■ **Short problem**
Reproduce every line of the data below verbatim, without changing or omitting anything.
>> Begin Extracted records
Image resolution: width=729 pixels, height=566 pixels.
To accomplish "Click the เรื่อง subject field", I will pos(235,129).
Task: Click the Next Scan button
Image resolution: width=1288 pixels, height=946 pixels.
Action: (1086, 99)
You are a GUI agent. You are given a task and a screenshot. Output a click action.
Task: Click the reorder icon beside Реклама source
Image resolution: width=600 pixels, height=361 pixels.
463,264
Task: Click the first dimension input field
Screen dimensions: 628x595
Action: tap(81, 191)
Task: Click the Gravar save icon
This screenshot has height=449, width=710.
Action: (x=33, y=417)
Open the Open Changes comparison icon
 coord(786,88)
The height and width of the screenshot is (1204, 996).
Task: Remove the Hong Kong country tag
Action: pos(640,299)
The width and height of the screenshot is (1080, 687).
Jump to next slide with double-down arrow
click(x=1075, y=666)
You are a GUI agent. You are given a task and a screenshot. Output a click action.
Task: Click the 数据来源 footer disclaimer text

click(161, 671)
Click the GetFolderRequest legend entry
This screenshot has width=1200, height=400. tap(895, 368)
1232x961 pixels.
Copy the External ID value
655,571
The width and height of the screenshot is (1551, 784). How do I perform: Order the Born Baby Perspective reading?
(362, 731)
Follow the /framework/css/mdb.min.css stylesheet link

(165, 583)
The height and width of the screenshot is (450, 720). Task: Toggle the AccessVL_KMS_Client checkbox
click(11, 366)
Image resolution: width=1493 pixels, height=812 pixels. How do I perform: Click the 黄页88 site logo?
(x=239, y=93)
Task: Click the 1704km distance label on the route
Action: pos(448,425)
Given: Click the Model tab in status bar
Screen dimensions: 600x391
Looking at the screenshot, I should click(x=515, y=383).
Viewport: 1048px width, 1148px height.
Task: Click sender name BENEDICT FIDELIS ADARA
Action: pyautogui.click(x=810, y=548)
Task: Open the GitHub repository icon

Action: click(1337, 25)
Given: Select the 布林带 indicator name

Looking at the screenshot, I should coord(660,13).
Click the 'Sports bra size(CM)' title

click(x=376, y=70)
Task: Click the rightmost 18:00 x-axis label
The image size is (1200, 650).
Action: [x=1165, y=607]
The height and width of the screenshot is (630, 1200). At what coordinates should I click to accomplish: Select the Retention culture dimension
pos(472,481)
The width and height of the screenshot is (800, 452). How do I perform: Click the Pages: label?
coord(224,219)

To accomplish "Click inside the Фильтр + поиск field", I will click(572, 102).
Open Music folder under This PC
>> End Extracted records
■ **Exercise response**
Image resolution: width=729 pixels, height=566 pixels.
To accomplish "Click the เรื่อง subject field", I will pos(235,129).
Task: Click the Next Scan button
Image resolution: width=1288 pixels, height=946 pixels.
Action: (1086, 99)
You are a GUI agent. You are given a task and a screenshot. Output a click action.
Task: Click the reorder icon beside Реклама source
Image resolution: width=600 pixels, height=361 pixels.
463,264
Task: Click the first dimension input field
Screen dimensions: 628x595
Action: tap(81, 191)
Task: Click the Gravar save icon
This screenshot has height=449, width=710.
Action: (x=33, y=417)
Open the Open Changes comparison icon
 coord(786,88)
The height and width of the screenshot is (1204, 996).
Task: Remove the Hong Kong country tag
Action: pos(640,299)
The width and height of the screenshot is (1080, 687).
Jump to next slide with double-down arrow
click(x=1075, y=666)
You are a GUI agent. You are given a task and a screenshot. Output a click action.
Task: Click the 数据来源 footer disclaimer text

click(161, 671)
Click the GetFolderRequest legend entry
This screenshot has width=1200, height=400. tap(895, 368)
1232x961 pixels.
Copy the External ID value
655,571
The width and height of the screenshot is (1551, 784). How do I perform: Order the Born Baby Perspective reading?
(362, 731)
Follow the /framework/css/mdb.min.css stylesheet link

(165, 583)
The height and width of the screenshot is (450, 720). Task: Toggle the AccessVL_KMS_Client checkbox
click(11, 366)
Image resolution: width=1493 pixels, height=812 pixels. How do I perform: Click the 黄页88 site logo?
(x=239, y=93)
Task: Click the 1704km distance label on the route
Action: pos(448,425)
Given: Click the Model tab in status bar
Screen dimensions: 600x391
Looking at the screenshot, I should click(x=515, y=383).
Viewport: 1048px width, 1148px height.
Task: Click sender name BENEDICT FIDELIS ADARA
Action: pyautogui.click(x=810, y=548)
Task: Open the GitHub repository icon

Action: click(1337, 25)
Given: Select the 布林带 indicator name

Looking at the screenshot, I should coord(660,13).
Click the 'Sports bra size(CM)' title

click(x=376, y=70)
Task: Click the rightmost 18:00 x-axis label
The image size is (1200, 650).
Action: [x=1165, y=607]
The height and width of the screenshot is (630, 1200). At what coordinates should I click to accomplish: Select the Retention culture dimension
pos(472,481)
The width and height of the screenshot is (800, 452). How do I perform: Click the Pages: label?
coord(224,219)

To accomplish "Click inside the Фильтр + поиск field", I will click(572, 102).
Open Music folder under This PC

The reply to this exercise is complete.